Inflationsrate fällt überraschend unter Zwei-Prozent-Marke

Die Inflation in Deutschland ist im Februar deutlicher als erwartet gesunken. Waren und Dienstleistungen verteuerten sich um ​durchschnittlich 1,9 Prozent im Vergleich zum Vorjahresmonat, wie das Statistische Bundesamt am Freitag mitteilte. Im Januar ‌war die Teuerungsrate auf 2,1 Prozent gestiegen, nachdem sie im Dezember mit 1,8 Prozent auf den niedrigsten Wert seit mehr als einem Jahr gefallen war. Von der Nachrichtenagentur Reuters befragte Ökonomen hatten mit einem Rückgang der Inflationsrate auf 2,0 Prozent gerechnet. ​Von Januar auf Februar zogen Verbraucherpreise um 0,2 Prozent an.

Preistreiber blieben einmal mehr die ⁠Dienstleistungen: ⁠Sie verteuerten sich um 3,2 Prozent (Januar: 3,2 Prozent). Für Energie mussten Verbraucher dagegen 1,9 Prozent weniger bezahlen als ein Jahr zuvor (Januar: minus 1,7 Prozent). Die Preise für Nahrungsmittel zogen ‌um 1,1 (Januar: plus 2,1) Prozent an. Die Teuerungsrate ohne Nahrungsmittel ​und Energie, die ‌sogenannte Kerninflation, blieb bei 2,5 Prozent.

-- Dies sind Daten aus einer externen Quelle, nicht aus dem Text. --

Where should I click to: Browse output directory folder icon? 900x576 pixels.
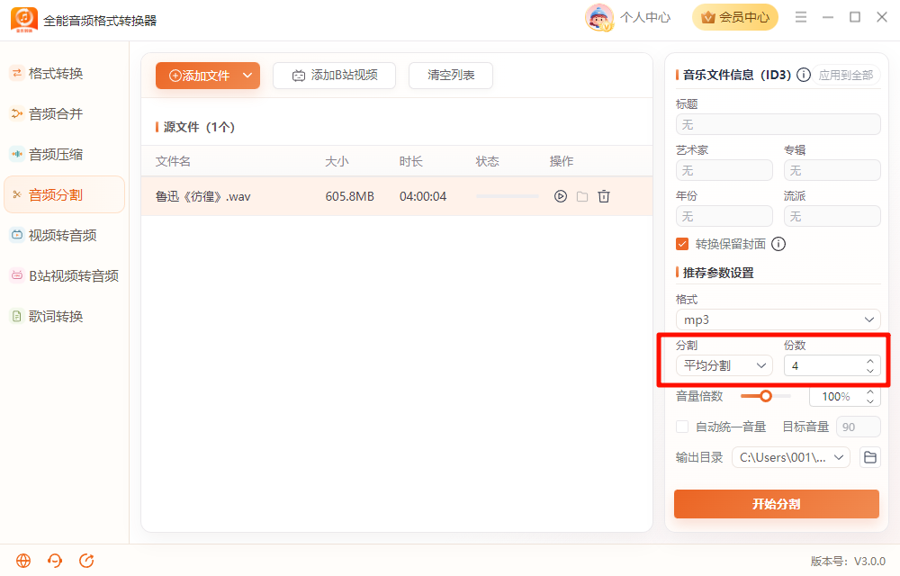coord(870,457)
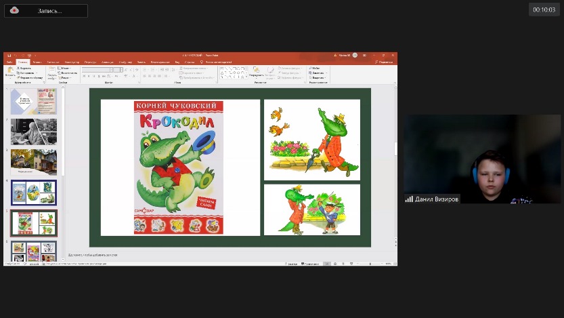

Die Europäische Zentralbank (EZB) strebt in der Währungsunion mittelfristig eine Inflation von zwei Prozent an. Die nach europäischen Standards berechnete deutsche Inflationsrate lag im Februar bei 2,0 Prozent. Die ‌EZB hat ihren Leitzins von Mitte 2024 bis Mitte 2025 achtmal auf aktuell zwei Prozent gesenkt, weil der Preisdruck insgesamt nachgelassen hat. Seither ‌wurde er nicht mehr angetastet.

»Die ​entschlossene geldpolitische Reaktion der ‌EZB spielte eine entscheidende Rolle dabei, die Inflation wieder ‌auf ​das Zielniveau zu bringen«, sagte deren Präsidentin Christine Lagarde am Donnerstag vor dem Ausschuss für Wirtschaft und Währung ​des Europäischen Parlaments. Sie ⁠bekräftigte die Erwartung, dass sich die ​Inflation mittelfristig ​dem Zielwert von 2,0 Prozent annähern wird und sich das Lohnwachstum verlangsamt.